Home > Austrian School, Investment tips, Predictions for 2010 > Ambrose Evans-Pritchard’s predictions for 2010

Ambrose Evans-Pritchard’s predictions for 2010

Ambrose is a weird dude with an even weirder name (what would his nickname have been at school? Ambi-Pur?). 

However despite his weirdness, he is the closest thing the UK has to an Austrian commentator.  He accurately predicted deflation in 2009.  He didn’t pick the upturn in mid-2009, but then who did?  Strangely, even though he accurately diagnoses the problem, he advocates super low interest rates as a way out of the mess caused by too much debt.  So he is as stupid as the commentators in Ft.com after all.

His thinking is often shallow and muddled, he doesn’t have much of a theme other than “we are doomed”, but he is nothing if not decisive in his views.  He’s the closest thing to an interesting economics commentator the UK has got.

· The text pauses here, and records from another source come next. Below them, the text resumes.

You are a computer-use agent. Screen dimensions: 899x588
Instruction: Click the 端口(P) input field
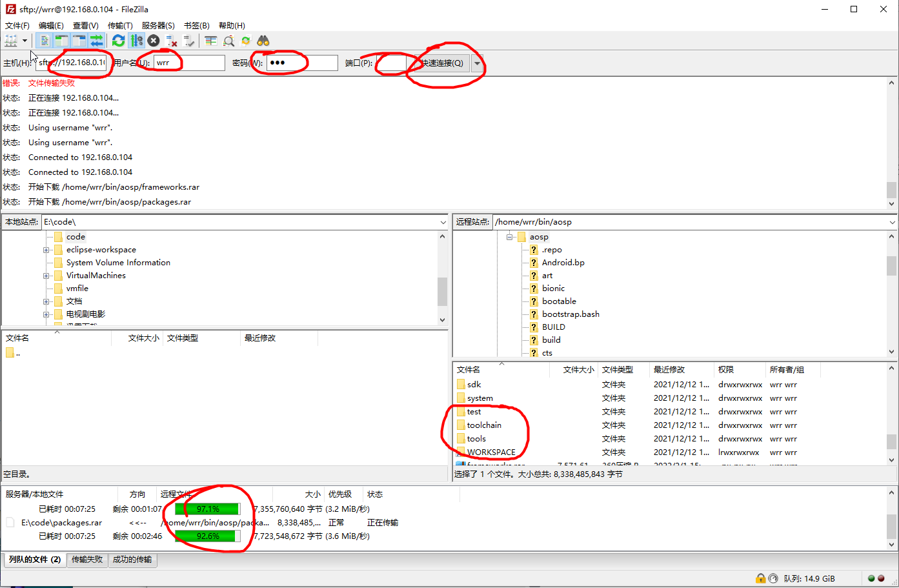click(391, 63)
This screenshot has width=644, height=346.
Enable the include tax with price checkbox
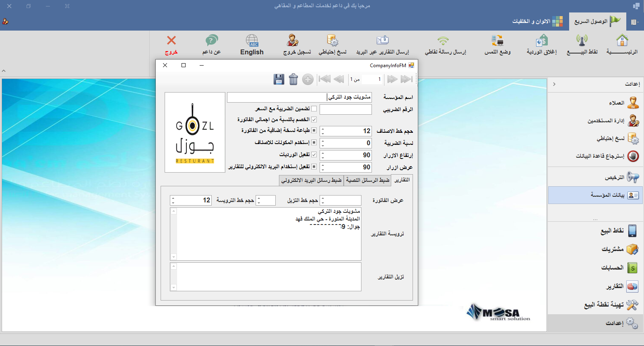[x=314, y=109]
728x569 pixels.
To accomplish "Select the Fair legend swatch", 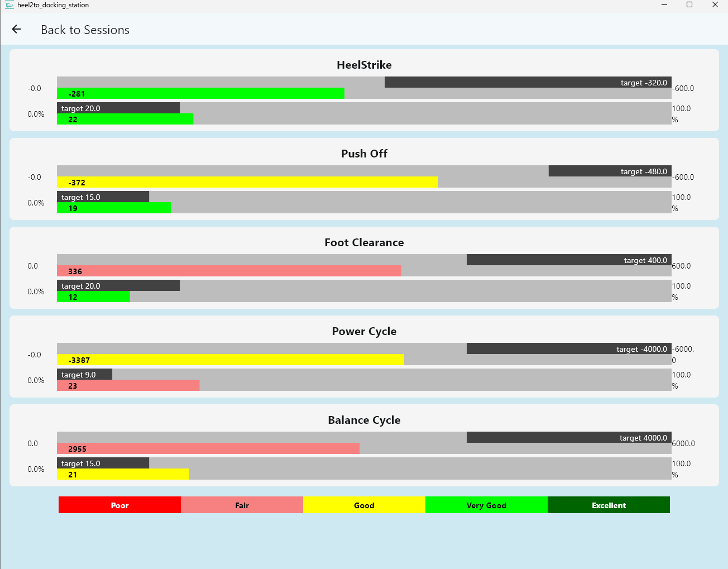I will (x=242, y=505).
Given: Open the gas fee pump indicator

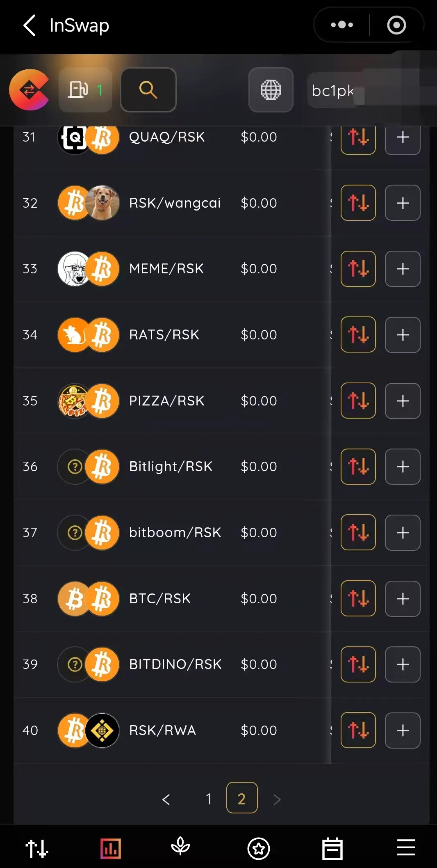Looking at the screenshot, I should (x=85, y=90).
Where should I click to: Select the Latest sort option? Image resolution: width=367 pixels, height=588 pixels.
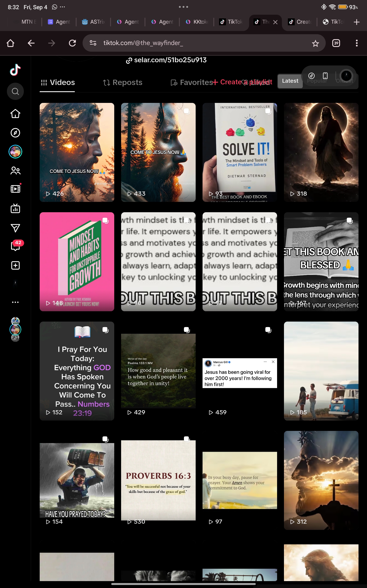(290, 81)
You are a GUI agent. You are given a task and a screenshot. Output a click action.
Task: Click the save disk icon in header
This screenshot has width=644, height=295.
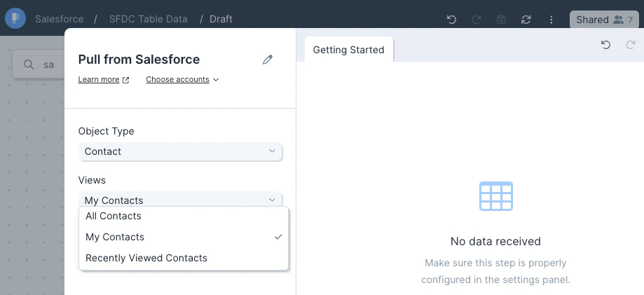click(502, 20)
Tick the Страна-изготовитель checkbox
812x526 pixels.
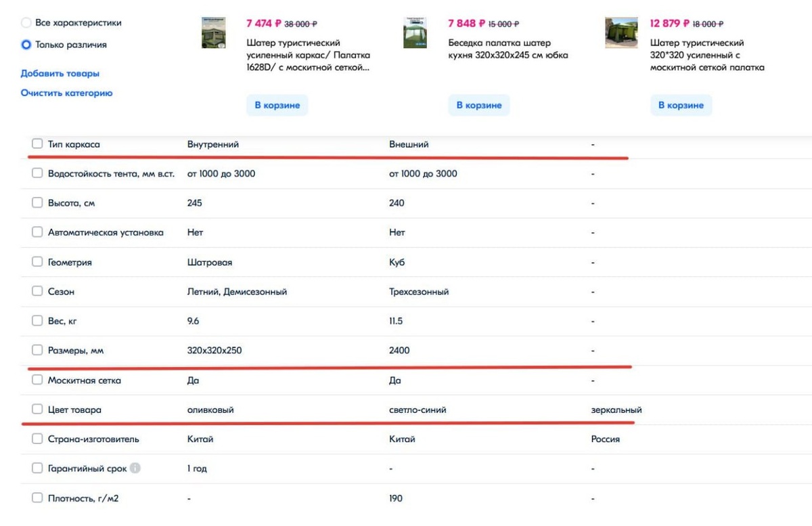tap(37, 439)
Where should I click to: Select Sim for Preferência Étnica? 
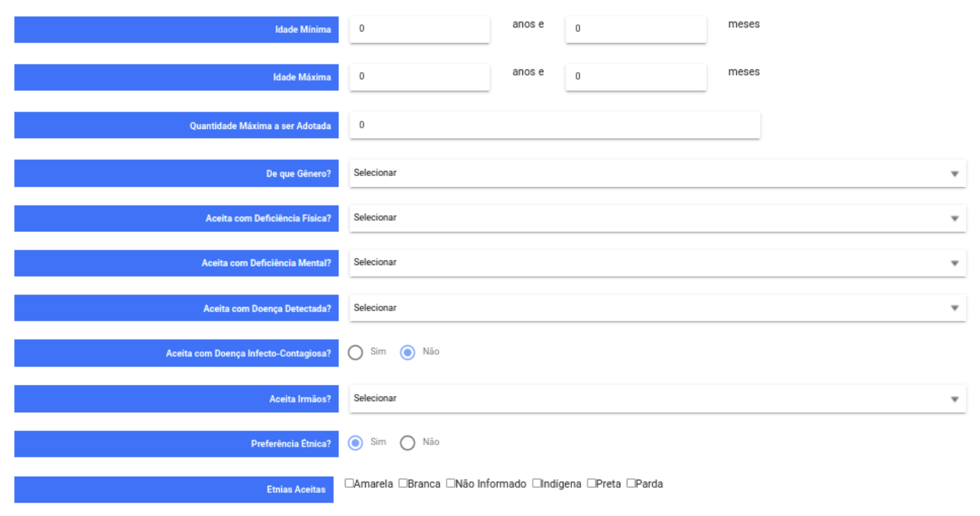(356, 442)
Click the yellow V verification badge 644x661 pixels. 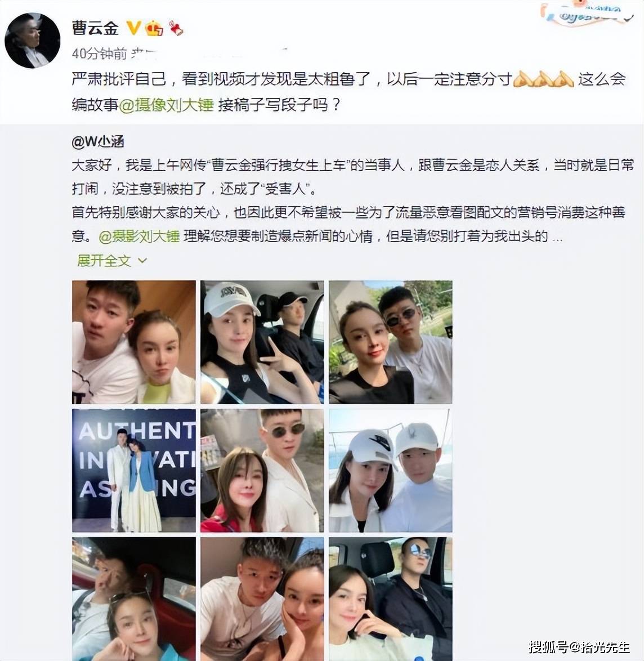point(133,28)
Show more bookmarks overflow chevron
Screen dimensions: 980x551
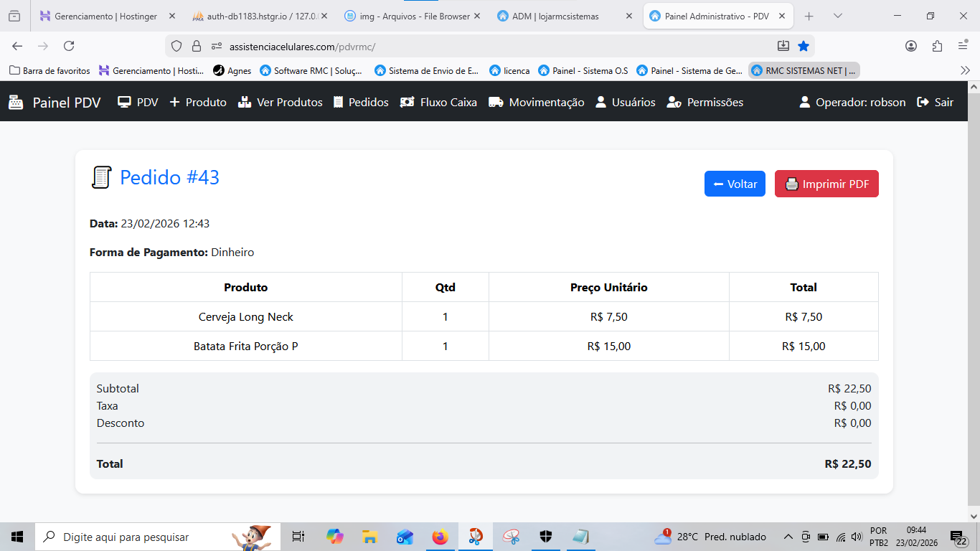click(x=965, y=70)
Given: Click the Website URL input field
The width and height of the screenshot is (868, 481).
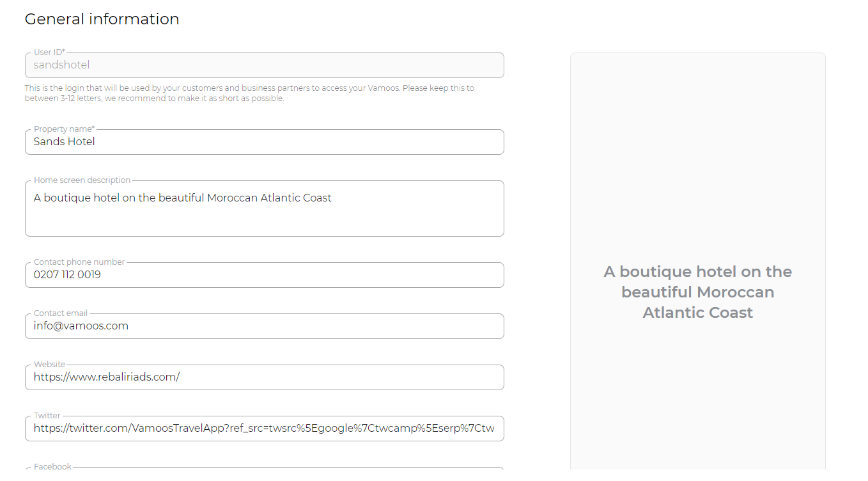Looking at the screenshot, I should coord(264,377).
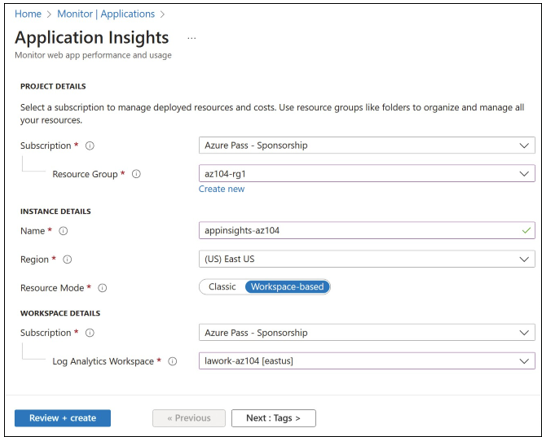
Task: Click the Review + create button
Action: tap(63, 418)
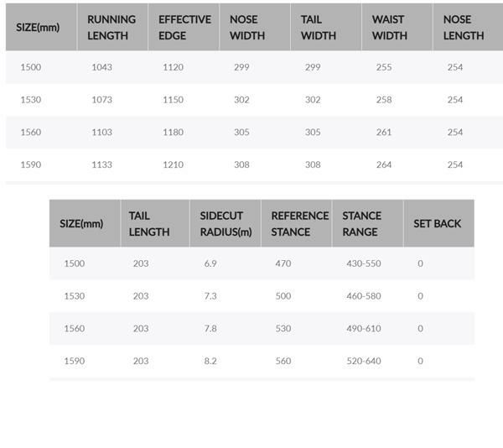The image size is (503, 448).
Task: Click the RUNNING LENGTH column header
Action: 108,28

Here are his predictions for 2010:

The contraction of M3 money in the US and Europe over the last six months will slowly puncture economic recovery as 2010 unfolds, with the time-honoured lag of a year or so. Ben Bernanke will be caught off guard, just as he was in mid-2008 when the Fed drove straight through a red warning light with talk of imminent rate rises – the final error that triggered the implosion of Lehman, AIG, and the Western banking system.

As the great bear rally of 2009 runs into the greater Chinese Wall of excess global capacity, it will become clear that we are in the grip of a 21st Century Depression – more akin to Japan’s Lost Decade than the 1840s or 1930s, but nothing like the normal cycles of the post-War era. The surplus regions (China, Japan, Germania, Gulf ) have not increased demand enough to compensate for belt-tightening in the deficit bloc (Anglo-sphere, Club Med, East Europe), and fiscal adrenalin is already fading in Europe. The vast East-West imbalances that caused the credit crisis are no better a year later, and perhaps worse. Household debt as a share of GDP sits near record levels in two-fifths of the world economy. Our long purge has barely begun. That is the elephant in the global tent.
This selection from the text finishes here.